DATA UNDER STUDY:

■ ■ ■ ■ ■

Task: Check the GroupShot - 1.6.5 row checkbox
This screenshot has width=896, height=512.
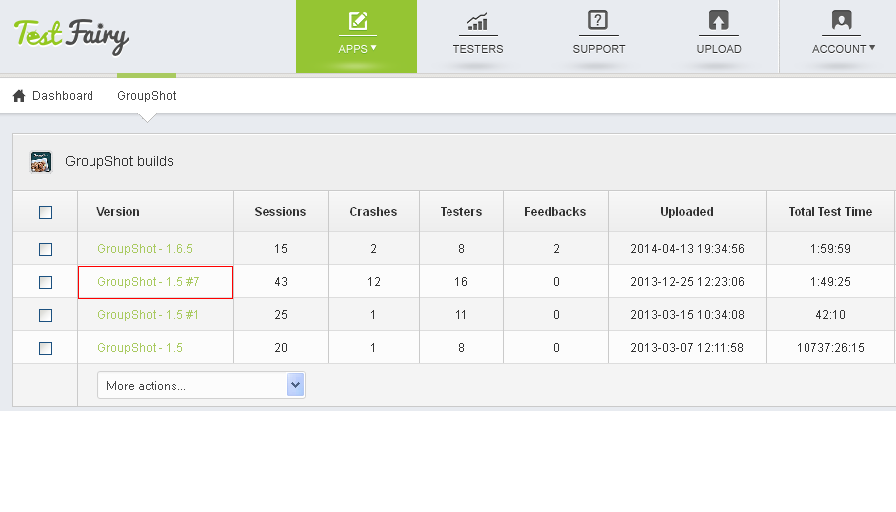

■ ■ ■ ■ ■

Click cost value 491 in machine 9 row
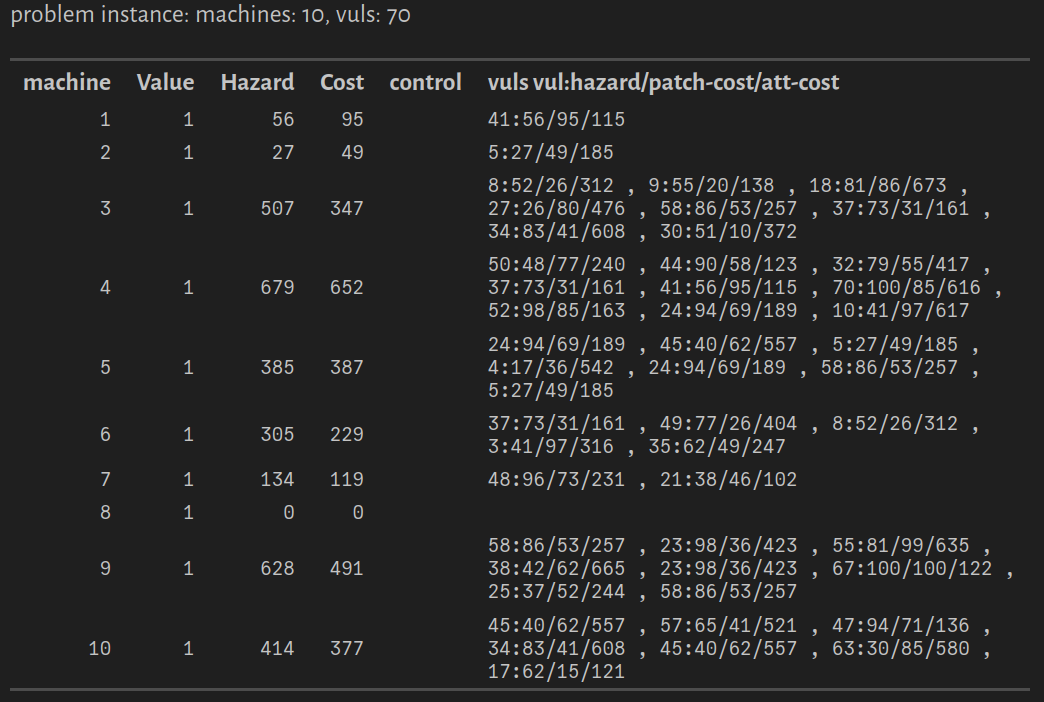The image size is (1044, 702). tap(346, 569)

■ ■ ■ ■ ■

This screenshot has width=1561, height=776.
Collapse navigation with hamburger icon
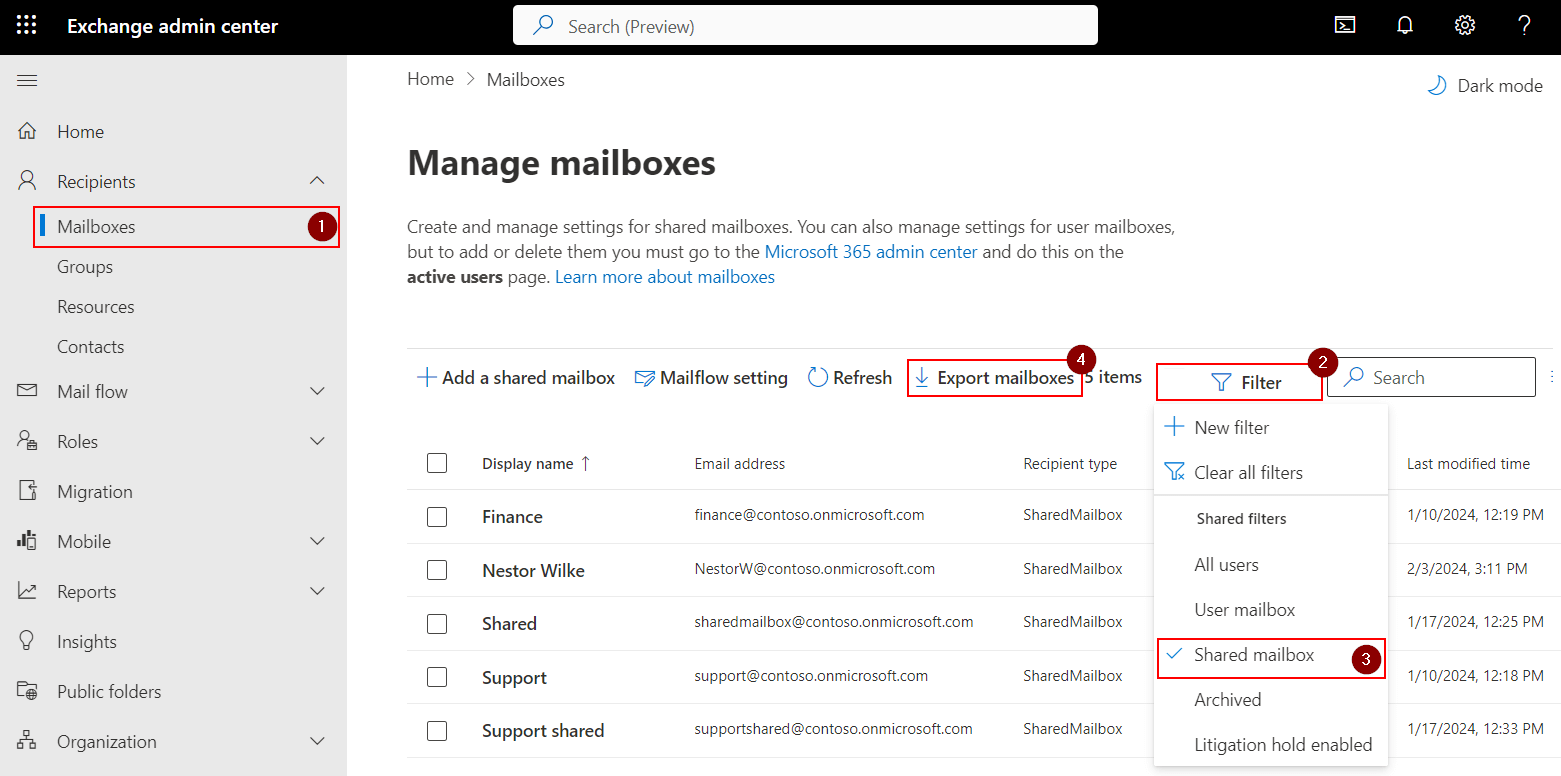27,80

■ ■ ■ ■ ■

EXERCISE DIRECTIONS: Give the number of lines in the records where the word "height" occurs, and add nothing.

REPLY: 2